Extrait du document —
━━━━━━━━━━━━━━━━━━━━

# Concept graph

### Creating concept graph from DBpedia

#### Rappel des principales relations entre concepts:

- Hypernyme: A est un hypernyme de B **si** B est un A (animal est hypernyme de chien)
- Hyponyme: A est un hypernyme de B **si** A est un B (insuline est hypernyme de hormone)
- Méronyme: A est méronyme de B **si** A est une partie de B (bras est méronyme de corps)

In [2]:
import matplotlib.pyplot as plt
import numpy as np
import os
import codecs

concepts_path= "/home/ismael/Documents/semantic_deep_neuralIR/data/annotated_collection_tagme_score/relation"

### Là j'extrais les concepts du bail 

- https://wiki.dbpedia.org/Downloads2014
- https://wiki.dbpedia.org/downloads-2016-10
- https://wiki.dbpedia.org/data-set-39

In [92]:
from bs4 import BeautifulSoup

ontology_concepts = set({"Thing"})
ontology_relations = []

with open("data/dbpedia_3.4.owl", "r") as file:
    filecontent = file.read()
    harira = BeautifulSoup(filecontent, "html.parser")
    docs = harira.find_all("owl:class")

for ontology_class in docs:
    if ontology_class.find("rdfs:label"):
        nom = ontology_class.contents[1].string.replace(" ", "")
        parent = ontology_class.contents[3]["rdf:resource"].replace("http://dbpedia.org/ontology/", "")
        ontology_concepts.add(nom)
        if parent != "http://www.w3.org/2002/07/owl#Thing":
            ontology_relations.append((parent, nom))
        else:
            ontology_relations.append(("Thing", nom))

In [86]:
print("il y a {} concepts et {} relations.".format(len(ontology_concepts), len(ontology_relations)))

il y a 205 concepts et 204 relations.


In [90]:
"Entomologist" in ontology_concepts

False

In [97]:
with open("data/dbpedia_2016-10.nt", "r") as file:
    for line in file:
        lol = line.split(" ")
        if lol[1] == "<http://www.w3.org/2000/01/rdf-schema#subClassOf>":
            nom = lol[0].replace('<http://dbpedia.org/ontology/', "")[:-1]
            if '<http://dbpedia.org/ontology/' in lol[2]:
                parent = lol[2].replace('<http://dbpedia.org/ontology/', "")[:-1]
            elif "<http://www.w3.org/2002/07/owl#Thing>" in lol[2]:
                parent = "Thing"
            ontology_concepts.add(parent)
            ontology_concepts.add(nom)
            ontology_relations.append((parent, nom))
print("il y a {} concepts et {} relations.".format(len(ontology_concepts), len(ontology_relations)))

il y a 766 concepts et 973 relations.


In [130]:
"Mammal" in ontology_concepts

True

### Là j'ajoute les instances (entités nommées)

Il y en a beaucoup trop, donc on sélectionne seulement:
- Tous les concepts du corpus robust 2004
- Tous les pays
- Toutes les "organisations"

### Lecture des concepts du corpus robust:

In [137]:
#lecture du corpus annoté de Robust 2004
corpus_concepts = set()

━━━━━━━━━━━━━━━━━━━━

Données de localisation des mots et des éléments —
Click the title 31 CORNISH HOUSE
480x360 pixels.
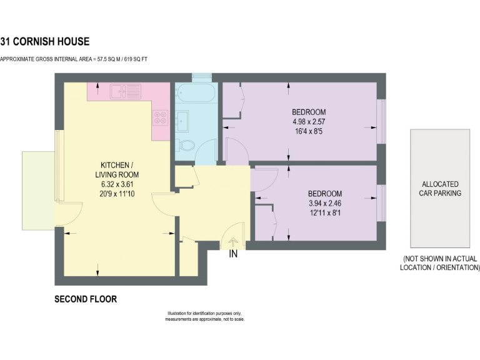[x=45, y=42]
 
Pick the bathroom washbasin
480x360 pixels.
[x=183, y=120]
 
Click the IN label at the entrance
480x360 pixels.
[x=233, y=254]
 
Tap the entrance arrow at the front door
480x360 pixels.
[x=233, y=242]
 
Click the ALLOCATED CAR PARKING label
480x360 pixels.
[x=440, y=189]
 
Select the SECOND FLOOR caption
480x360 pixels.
[x=86, y=299]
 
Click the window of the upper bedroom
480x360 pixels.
[x=382, y=121]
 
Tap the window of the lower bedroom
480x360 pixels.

━━━━━━━━━━━━━━━━━━━━

Question brève 1 — Dans l'extrait sur le graphe de concepts, quels nombres de concepts et de relations le programme affiche-t-il après avoir lu le fichier « data/dbpedia_2016-10.nt » ?
Question brève 2 — Reprenez l'extrait sur le graphe de concepts juste après sa dernière ligne.

Réponse finale 1 — Il affiche 766 concepts et 973 relations.

Réponse finale 2 —
for root, dirs, files in os.walk(concepts_path):
    for file in files:
        with open(root+os.sep+file, "r") as f:
            for line in f:
                for concept in line.strip().split("|"):
                    corpus_concepts.add(concept.replace("_", "").replace("$#!", ""))

In [139]:
print("il y a {} concepts.".format(len(corpus_concepts)))

il y a 82178 concepts.


In [180]:
types_to_keep = ["Organisation", "Country"]

instances_concepts = set()
instances_relations = []

with open("data/instance_types_en.nt", "r") as file:
    i = 0
    bailencours = ""
    relationsencours = []
    for line in file:
        if i > 0:
            lol = line.split()
            if "<http://dbpedia.org/ontology/" in lol[2]:
                nom = lol[0].replace('<http://dbpedia.org/resource/', "")[:-1]
                parent = lol[2].replace('<http://dbpedia.org/ontology/', "")[:-1]
                if nom != bailencours:
                    if (nom in corpus_concepts) or ("Country" in relationsencours):
                        instances_concepts.add(bailencours)
                        instances_relations.append((relationsencours[0], bailencours))
                    bailencours = nom
                    relationsencours = []
                    
                bailencours = nom
                relationsencours.append(parent)
        i+=1

In [193]:
len(instances_concepts) + len(ontology_concepts)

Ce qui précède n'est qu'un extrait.